Metadata-Version: 2.4
Name: yomail
Version: 0.1.1
Summary: Extract body text from Japanese business emails
Project-URL: Homepage, https://github.com/terallite/yomail
Project-URL: Repository, https://github.com/terallite/yomail
Project-URL: Issues, https://github.com/terallite/yomail/issues
Author: terallite, Linus Tan
License-Expression: MIT
License-File: LICENSE
Keywords: crf,email,japanese,nlp,text-extraction
Classifier: Development Status :: 4 - Beta
Classifier: Intended Audience :: Developers
Classifier: License :: OSI Approved :: MIT License
Classifier: Natural Language :: Japanese
Classifier: Programming Language :: Python :: 3
Classifier: Programming Language :: Python :: 3.12
Classifier: Programming Language :: Python :: 3.13
Classifier: Topic :: Communications :: Email
Classifier: Topic :: Text Processing :: Linguistic
Requires-Python: >=3.12
Requires-Dist: neologdn>=0.5.6
Requires-Dist: python-crfsuite>=0.9.12
Requires-Dist: pyyaml>=6.0
Description-Content-Type: text/markdown

# yomail (読メール)

yomail extracts body text from Japanese business emails. It uses a CRF (Conditional Random Field) model to classify each line, then assembles the body from labeled lines.

## Features

- Handles formal and informal Japanese business emails
- Detects and excludes signatures, greetings, closings, quoted content
- Works with forwarded emails, replies, and inline quotes
- Returns confidence scores for quality control
- Small model size (12 KB)
- Fast inference (~10-30ms)

## Installation

```
pip install yomail
```

Requires Python 3.12+.

## Usage

```python
from yomail import EmailBodyExtractor

extractor = EmailBodyExtractor()

# Raises on failure
body = extractor.extract(email_text)

# Returns None on failure
body = extractor.extract_safe(email_text)

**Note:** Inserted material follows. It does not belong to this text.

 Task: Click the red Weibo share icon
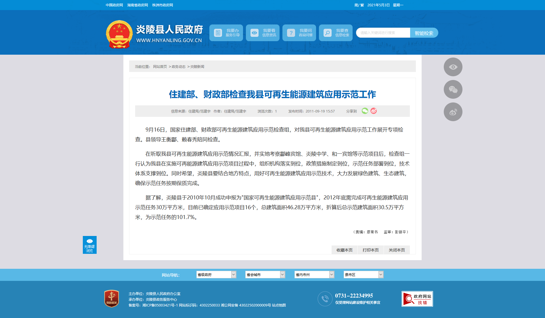pos(374,111)
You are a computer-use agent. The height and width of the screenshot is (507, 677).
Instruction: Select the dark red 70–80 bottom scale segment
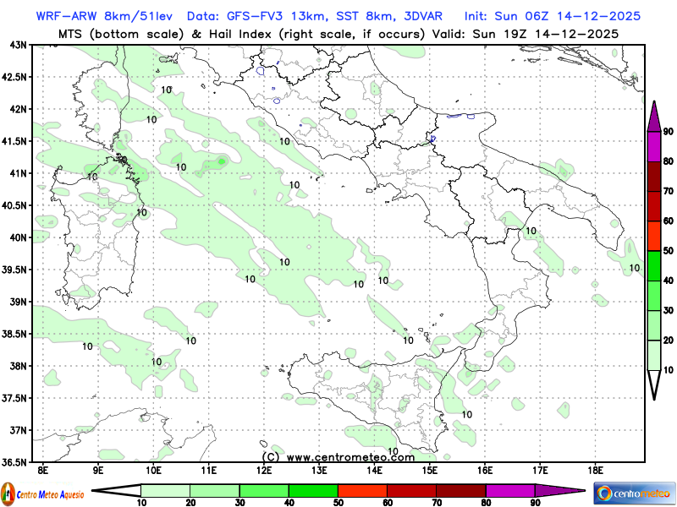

# Full result with metadata
result = extractor.extract_with_metadata(email_text)
print(result.body)
print(result.confidence)
print(result.signature_detected)
```

### Example

Input:

```
株式会社サンプル
田中様

お世話になっております。
山田です。

先日ご依頼いただいた資料を添付いたします。
ご確認のほどよろしくお願いいたします。

以上

--
山田太郎
株式会社テスト
TEL: 03-1234-5678
```

Output:

```
お世話になっております。
山田です。

先日ご依頼いただいた資料を添付いたします。
ご確認のほどよろしくお願いいたします。

以上
```

## How It Works

The extraction pipeline:

1. **Normalize** — Line endings, neologdn normalization, NFKC
2. **Analyze structure** — Quote depth, forward/reply headers, delimiters
3. **Extract features** — Position, character ratios, pattern matches
4. **Label with CRF** — GREETING, BODY, CLOSING, SIGNATURE, QUOTE, OTHER
5. **Assemble body** — Find signature boundary, handle inline quotes, merge blocks

See [ARCHITECTURE.md](ARCHITECTURE.md) for details.

## Label Scheme

| Label     | Description                        |
| --------- | ---------------------------------- |
| GREETING  | Opening (お世話になっております)   |
| BODY      | Main content                       |
| CLOSING   | Closing (よろしくお願いいたします) |
| SIGNATURE | Sender information                 |
| QUOTE     | Quoted content                     |
| OTHER     | Separators, blank lines            |

## Performance

Evaluated on 19,642 synthetic test emails:

| Metric          | Value |
| --------------- | ----- |
| Content match   | 97.9% |
| Acceptable rate | 98.0% |
| Confident wrong | 0.14% |

See [PERFORMANCE.md](PERFORMANCE.md) for details.

## Exceptions

```python
from yomail import (
    ExtractionError,      # Base class
    InvalidInputError,    # Empty or invalid input
    NoBodyDetectedError,  # No body found
    LowConfidenceError,   # Confidence below threshold
)
```

## Configuration

```python
extractor = EmailBodyExtractor(
    model_path="path/to/model.crfsuite",  # Custom model
    confidence_threshold=0.5,              # Minimum confidence
)
```

## Development

```bash
# Setup
uv sync

# Run tests
uv run pytest

# Type check
uv run ty check

# Lint
uv run ruff check .
```

### Training

Training data is generated by the [yasumail](https://github.com/terallite/yasumail) project.

```bash
# Train model
python scripts/train.py data/training.jsonl -o models/email_body.crfsuite

# Evaluate
python scripts/evaluate.py data/test.jsonl
```

## Dependencies

- [neologdn](https://github.com/ikegami-yukino/neologdn) — Japanese text normalization
- [python-crfsuite](https://github.com/scrapinghub/python-crfsuite) — CRF implementation
- [PyYAML](https://pyyaml.org/) — Name data loading